§ **TASK OBJECTIVE**
Check each line of the records for "will"; collect those that have it.

%%

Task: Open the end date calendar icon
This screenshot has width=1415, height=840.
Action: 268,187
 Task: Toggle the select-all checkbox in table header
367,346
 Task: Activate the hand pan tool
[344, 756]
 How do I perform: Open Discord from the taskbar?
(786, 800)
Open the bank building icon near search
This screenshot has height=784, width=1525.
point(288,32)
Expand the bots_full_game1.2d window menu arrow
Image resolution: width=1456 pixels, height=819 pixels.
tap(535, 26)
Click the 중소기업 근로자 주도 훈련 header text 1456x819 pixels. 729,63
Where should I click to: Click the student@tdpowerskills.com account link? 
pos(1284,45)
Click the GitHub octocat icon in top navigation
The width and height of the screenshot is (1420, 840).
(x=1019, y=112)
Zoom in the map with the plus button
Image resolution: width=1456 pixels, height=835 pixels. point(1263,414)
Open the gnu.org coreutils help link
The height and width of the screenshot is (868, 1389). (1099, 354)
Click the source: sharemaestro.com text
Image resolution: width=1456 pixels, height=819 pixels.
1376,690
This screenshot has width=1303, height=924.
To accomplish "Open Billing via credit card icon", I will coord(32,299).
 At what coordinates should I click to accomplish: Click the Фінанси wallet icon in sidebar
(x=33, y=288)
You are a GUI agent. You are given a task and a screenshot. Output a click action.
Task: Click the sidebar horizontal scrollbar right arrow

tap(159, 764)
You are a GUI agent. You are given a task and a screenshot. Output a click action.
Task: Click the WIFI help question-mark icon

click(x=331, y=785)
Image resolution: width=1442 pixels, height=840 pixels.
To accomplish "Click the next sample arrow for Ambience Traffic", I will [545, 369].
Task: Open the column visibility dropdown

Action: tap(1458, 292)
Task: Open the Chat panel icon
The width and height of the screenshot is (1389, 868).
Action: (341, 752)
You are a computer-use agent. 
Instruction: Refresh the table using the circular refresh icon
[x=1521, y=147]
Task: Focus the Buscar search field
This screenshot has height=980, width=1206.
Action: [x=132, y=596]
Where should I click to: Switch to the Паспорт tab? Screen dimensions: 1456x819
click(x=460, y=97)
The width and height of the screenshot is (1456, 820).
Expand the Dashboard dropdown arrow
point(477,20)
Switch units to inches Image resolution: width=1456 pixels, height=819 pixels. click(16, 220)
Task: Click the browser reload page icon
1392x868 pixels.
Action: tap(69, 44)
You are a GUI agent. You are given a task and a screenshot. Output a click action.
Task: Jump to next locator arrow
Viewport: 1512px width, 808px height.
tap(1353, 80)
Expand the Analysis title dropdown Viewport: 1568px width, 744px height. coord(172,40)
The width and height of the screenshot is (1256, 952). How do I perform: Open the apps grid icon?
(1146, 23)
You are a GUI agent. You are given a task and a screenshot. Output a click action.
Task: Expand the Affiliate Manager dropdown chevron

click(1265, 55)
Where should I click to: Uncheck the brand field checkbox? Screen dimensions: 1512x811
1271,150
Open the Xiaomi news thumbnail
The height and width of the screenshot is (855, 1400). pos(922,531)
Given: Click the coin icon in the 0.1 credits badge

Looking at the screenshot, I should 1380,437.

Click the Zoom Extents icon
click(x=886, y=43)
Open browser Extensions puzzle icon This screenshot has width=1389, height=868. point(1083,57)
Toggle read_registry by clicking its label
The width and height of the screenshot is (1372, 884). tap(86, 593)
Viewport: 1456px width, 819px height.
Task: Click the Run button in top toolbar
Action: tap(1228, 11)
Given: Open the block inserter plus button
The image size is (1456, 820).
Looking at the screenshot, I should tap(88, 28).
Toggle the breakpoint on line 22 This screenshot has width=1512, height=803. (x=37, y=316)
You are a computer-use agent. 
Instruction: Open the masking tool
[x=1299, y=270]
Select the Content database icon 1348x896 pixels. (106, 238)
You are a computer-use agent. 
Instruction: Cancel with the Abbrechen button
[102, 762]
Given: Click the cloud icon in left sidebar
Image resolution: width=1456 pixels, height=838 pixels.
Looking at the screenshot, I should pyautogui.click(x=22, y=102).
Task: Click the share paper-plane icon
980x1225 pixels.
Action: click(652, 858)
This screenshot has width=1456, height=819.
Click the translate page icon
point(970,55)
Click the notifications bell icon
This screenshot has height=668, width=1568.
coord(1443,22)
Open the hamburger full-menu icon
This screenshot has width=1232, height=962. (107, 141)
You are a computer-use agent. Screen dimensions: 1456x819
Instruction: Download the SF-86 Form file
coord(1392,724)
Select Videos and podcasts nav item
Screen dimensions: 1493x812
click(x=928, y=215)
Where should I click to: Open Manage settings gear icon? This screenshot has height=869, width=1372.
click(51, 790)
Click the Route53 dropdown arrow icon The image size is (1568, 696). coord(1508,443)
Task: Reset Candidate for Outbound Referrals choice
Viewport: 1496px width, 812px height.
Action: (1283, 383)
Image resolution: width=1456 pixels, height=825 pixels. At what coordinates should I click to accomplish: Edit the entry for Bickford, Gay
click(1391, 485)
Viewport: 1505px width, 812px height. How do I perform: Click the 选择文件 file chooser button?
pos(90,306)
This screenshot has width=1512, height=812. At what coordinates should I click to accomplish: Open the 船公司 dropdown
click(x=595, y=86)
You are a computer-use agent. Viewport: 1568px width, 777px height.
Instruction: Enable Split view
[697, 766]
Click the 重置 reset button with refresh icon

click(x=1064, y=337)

%%

§ **RESPONSE**
To accomplish "Open Billing via credit card icon", I will coord(32,299).
To accomplish "Click the next sample arrow for Ambience Traffic", I will [545, 369].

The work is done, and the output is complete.